The State Courts in Washington established a set of guiding technology principles for the development and release of new technologies in the justice system. They are benchmarks that teams can use to evaluate their new idea, pilot, or even existing program with.

  1. Equitable access to the system, with technology enhancing (and not diminishing) opportunities to participate in the justice system. This tech-enabled participation should be usable, accountable, efficient, and transparent.
  2. Openness, Privacy and Safety. Tech should protect confidential information, and regulate access to it. It should ensure that information is controlled, and not introduced into the public domain without appropriate controls.
  3. Accountability and fairness: so that groups are monitoring how the technology is performing, and that it is not exacerbating harms or inequities.

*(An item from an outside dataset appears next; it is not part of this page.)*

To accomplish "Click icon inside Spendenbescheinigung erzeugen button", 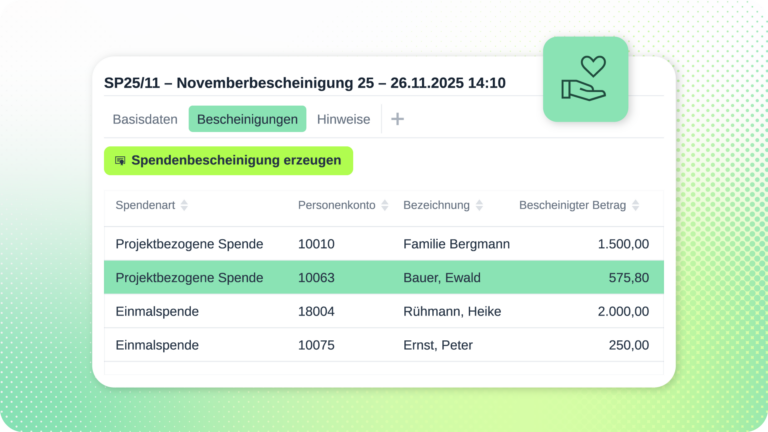I will point(120,160).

  4. Maximizing public awareness and use: so that people know it exists, can discover and use it, and this is equitable among demographic groups.
  5. Usability: so that people can easily navigate it, go through its steps, and complete the user journey with support, low-cost and low-burden.
  6. Accessibility: so that people with different skills and physical facilities are able to use the tool equally
  7. Plain Language: so that it’s understandable to people who are not legal professionals, or who have limited reading skills.
  8. Cultural Responsiveness: so that it treats people, even with different value systems and cultural norms, with dignity and respect — and doesn’t inadvertently harm or exclude them.
  9. Enhancing Human Interaction: so that the system is still humane, responsive, and empathetic — and the ‘human touch’ is not lost even with more technology involvement
  10. Language Access: so that people with limited English Proficiency are still able to access and use it.